山本圭介
突然、弓月亮介は言った。
「突然だが香車仙輔、お前にはガッカリしてもらおう」
俺は耳を疑ったね。なに言ってんだ、このおっさんは?
「まあいい。やれ! 翔、クリス、隼!」
『はーい!』
おっさんに呼ばれるなり、御子神翔、クリス・スカイフィールド、屠龍隼が馬鹿みたいな笑顔で俺の元へ駆け寄ってきた。
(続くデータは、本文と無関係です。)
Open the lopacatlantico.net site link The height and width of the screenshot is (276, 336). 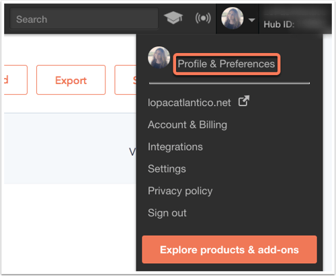coord(190,103)
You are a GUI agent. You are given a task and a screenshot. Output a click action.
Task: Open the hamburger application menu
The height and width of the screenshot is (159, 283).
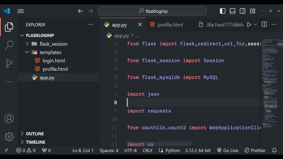21,11
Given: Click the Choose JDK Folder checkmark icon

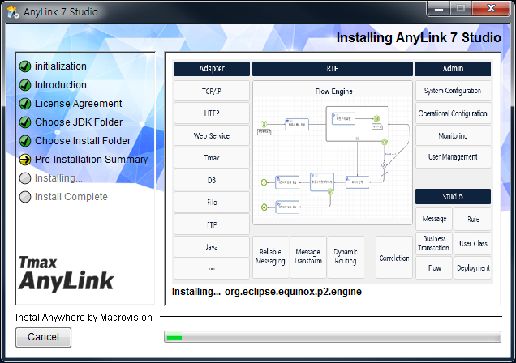Looking at the screenshot, I should [25, 122].
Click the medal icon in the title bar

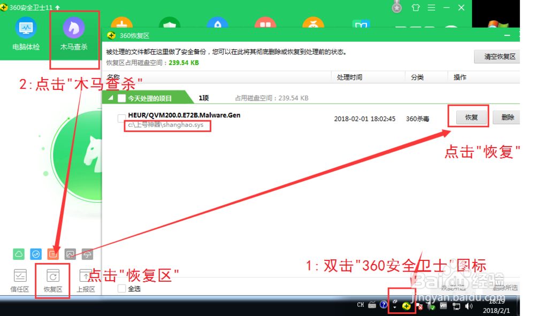point(396,8)
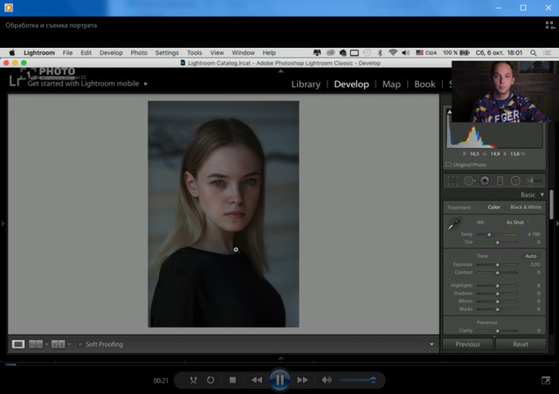Pick the Radial Filter tool
Screen dimensions: 559x394
tap(515, 180)
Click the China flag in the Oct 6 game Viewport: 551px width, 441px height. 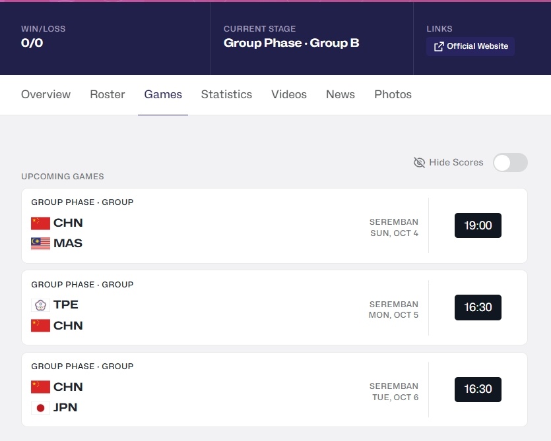[40, 387]
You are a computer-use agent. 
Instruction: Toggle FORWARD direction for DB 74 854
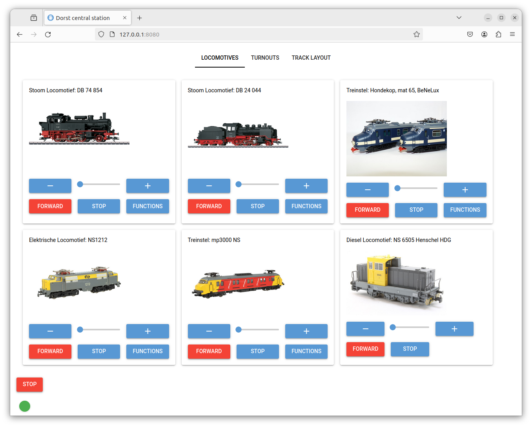50,206
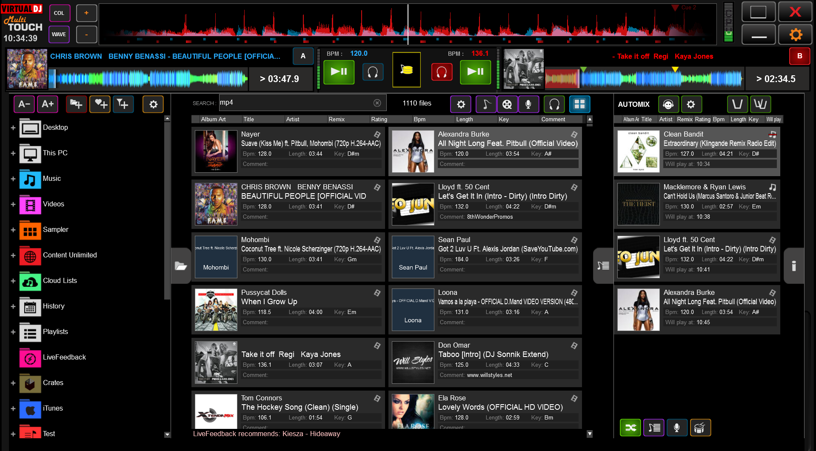Viewport: 816px width, 451px height.
Task: Click into the search field containing mp4
Action: [296, 103]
何が楽しいのか三人とも、本当に嬉しそうに笑っている。
いや、そうじゃねえ。その笑顔は、どこか貼り付けたような笑顔。脳内物質の作用のみで笑っているような、虚ろな笑みだった。
窓の外は霧が立ち籠めたように真っ白で何も見えない。
『せんすけはガッカリす〜る〜♪ せんすけはガッカリす〜る〜♪ せんすけはガッカリす〜る〜♪』
そして、そ〜れ!とばかりに妙な節を付けて歌いながら俺の周りを踊り出した!
「おい、やめろ! 気色悪いぞ!」
貼り付けたような笑みを浮かべ、三人はクルクルと踊る。
『せんすけはガッカリす〜る〜♪ せんすけはガッカリす〜る〜♪』
これが知らねえ野郎共ならブチのめして止めるところだが、この娘達じゃそうはいかない。
どうするべきか考えあぐねる俺を、弓月のおっさんは見つめていた。その視線は鋭く、冷静だった。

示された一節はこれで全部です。